WHAT IS NEEDED: When the word "agent" shows up in a line of the data below, copy that whole line.

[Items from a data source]

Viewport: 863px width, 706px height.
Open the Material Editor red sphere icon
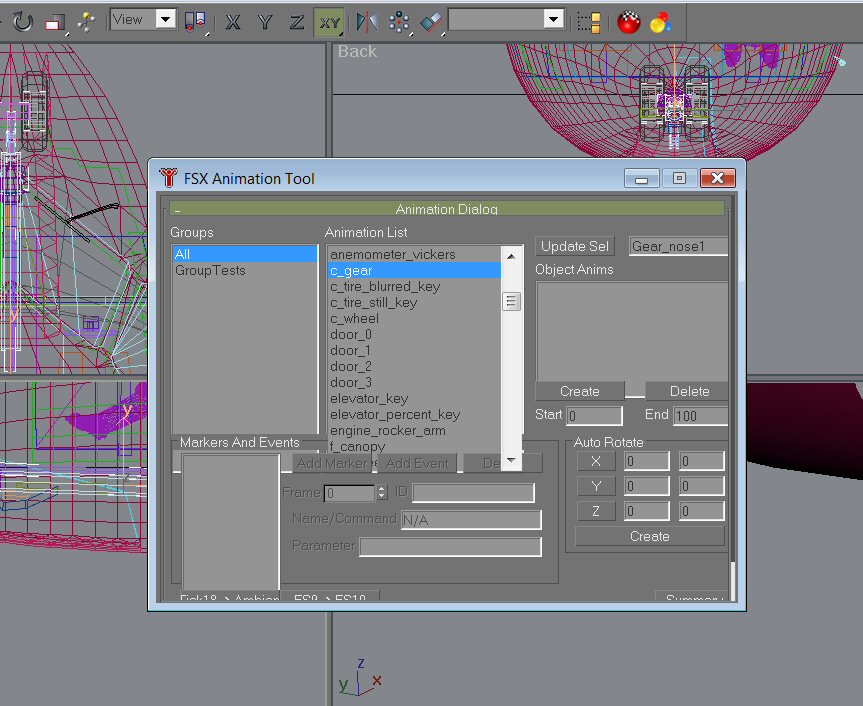[628, 21]
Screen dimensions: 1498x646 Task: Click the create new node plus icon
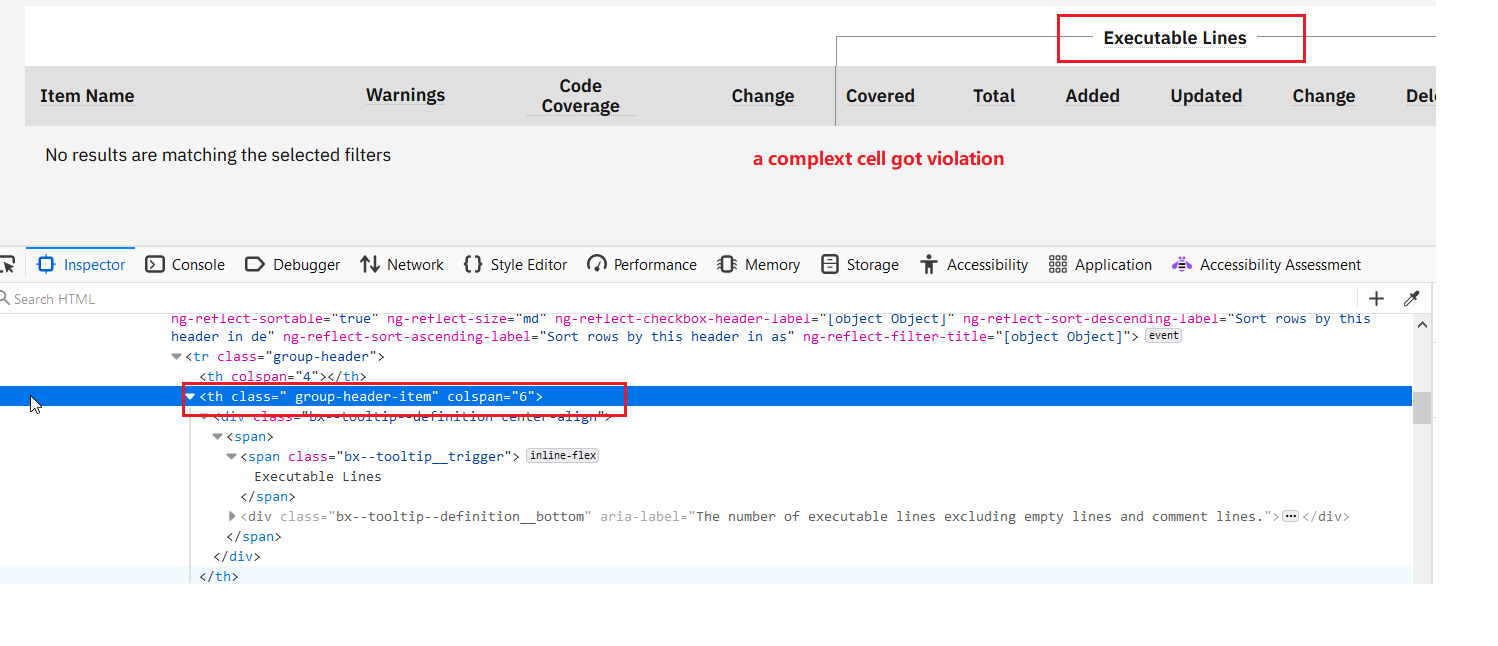(x=1376, y=297)
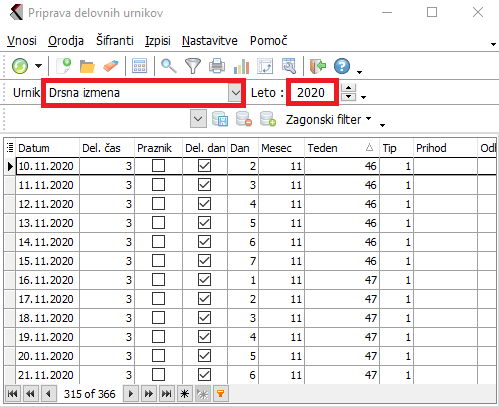Toggle Praznik checkbox for 18.11.2020

[158, 318]
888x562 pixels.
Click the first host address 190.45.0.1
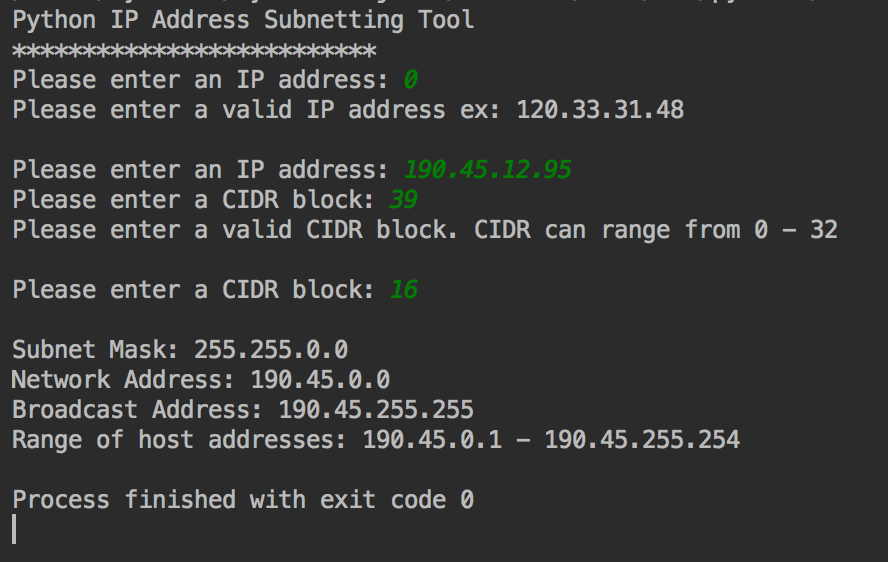pyautogui.click(x=432, y=440)
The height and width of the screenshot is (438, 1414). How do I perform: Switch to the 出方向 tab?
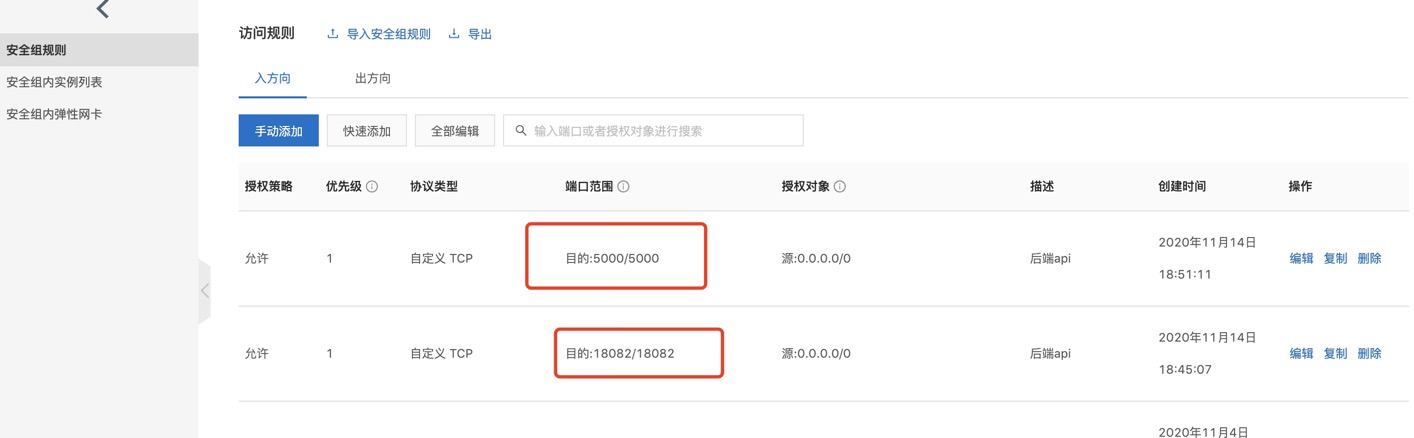[372, 78]
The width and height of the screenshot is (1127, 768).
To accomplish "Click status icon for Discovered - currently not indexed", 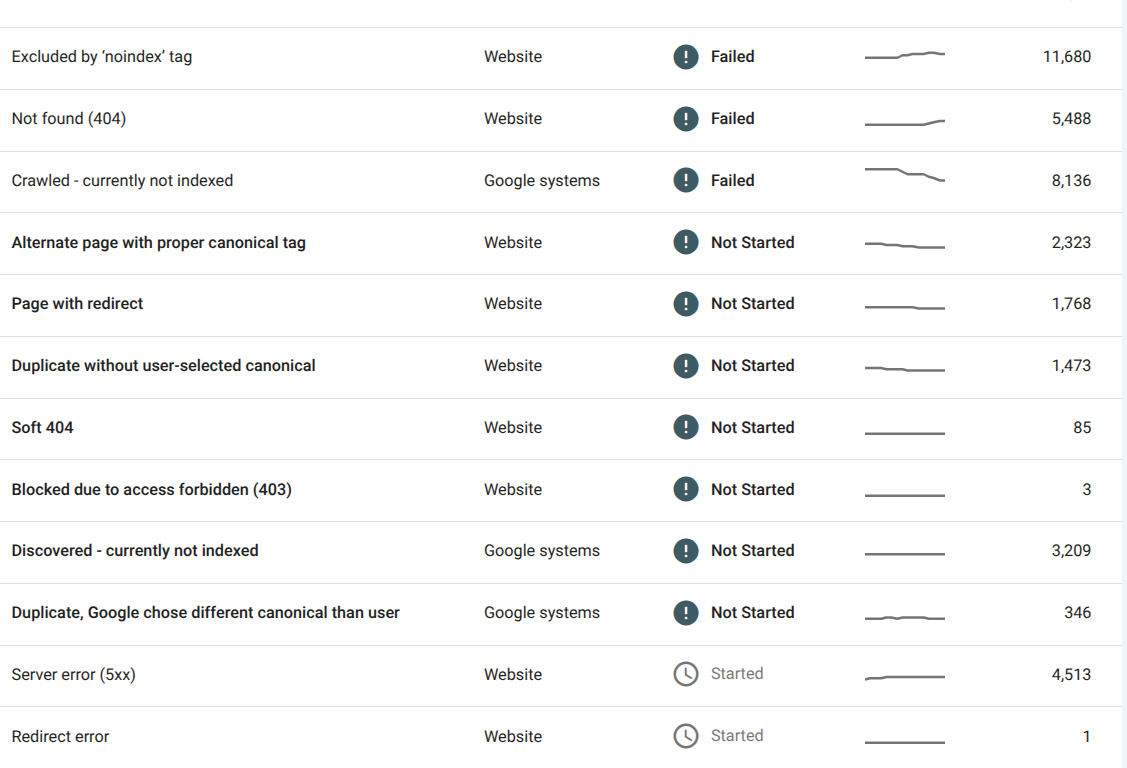I will point(685,551).
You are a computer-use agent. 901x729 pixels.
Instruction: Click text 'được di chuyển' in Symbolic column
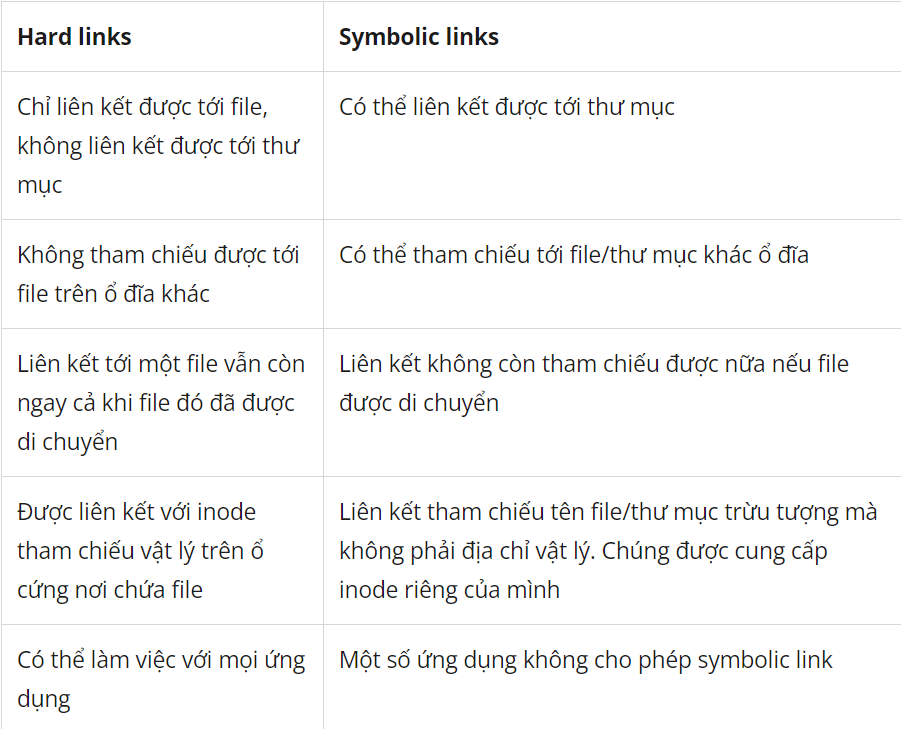pos(419,403)
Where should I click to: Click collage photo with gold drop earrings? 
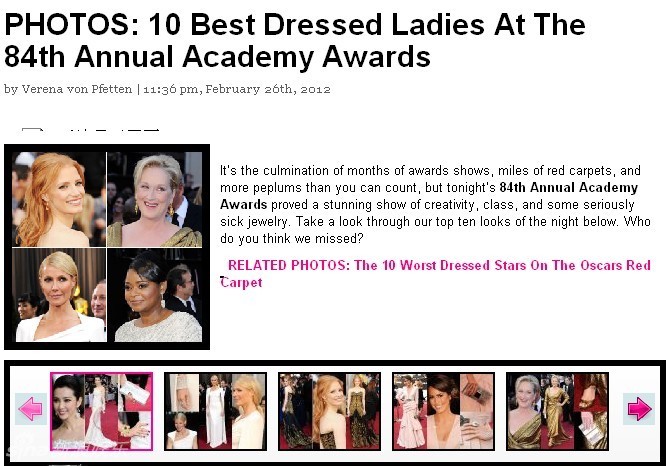(x=155, y=199)
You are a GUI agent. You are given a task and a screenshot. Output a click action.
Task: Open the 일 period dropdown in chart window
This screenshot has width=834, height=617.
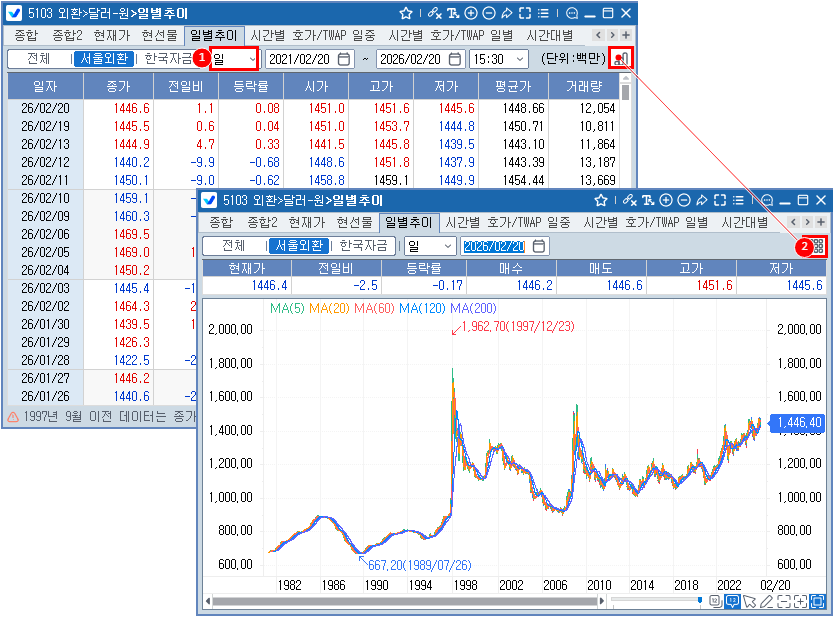point(429,246)
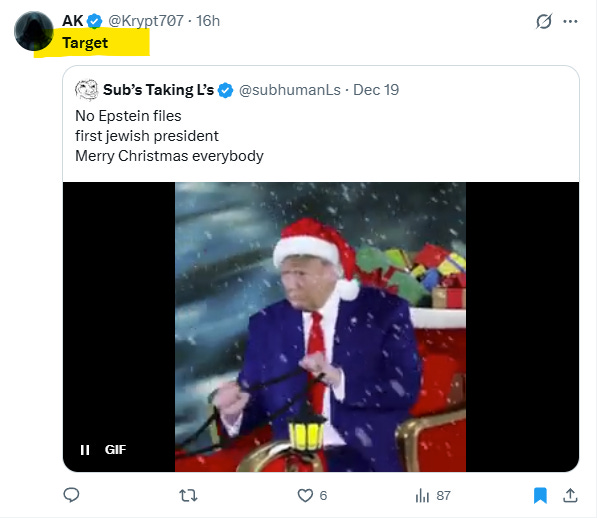Click the @subhumanLs handle
The height and width of the screenshot is (518, 597).
click(290, 90)
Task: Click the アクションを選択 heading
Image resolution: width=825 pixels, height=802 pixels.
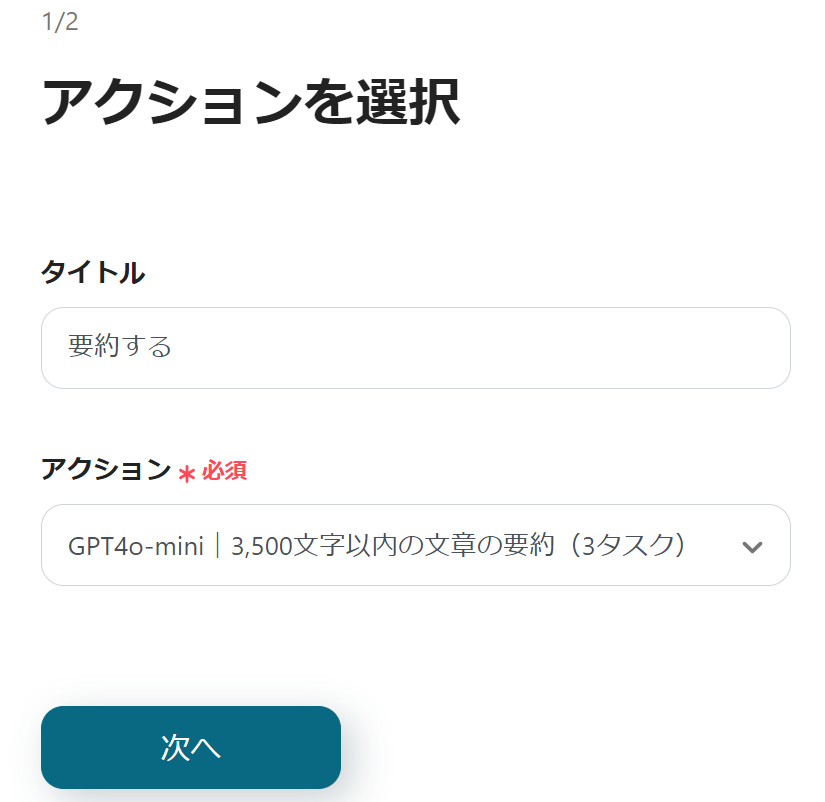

RESULT OF THE EXERCISE:
You are a computer-use agent. 901x729 pixels.
You are a GUI agent. You are given a task and a screenshot. Output a click action.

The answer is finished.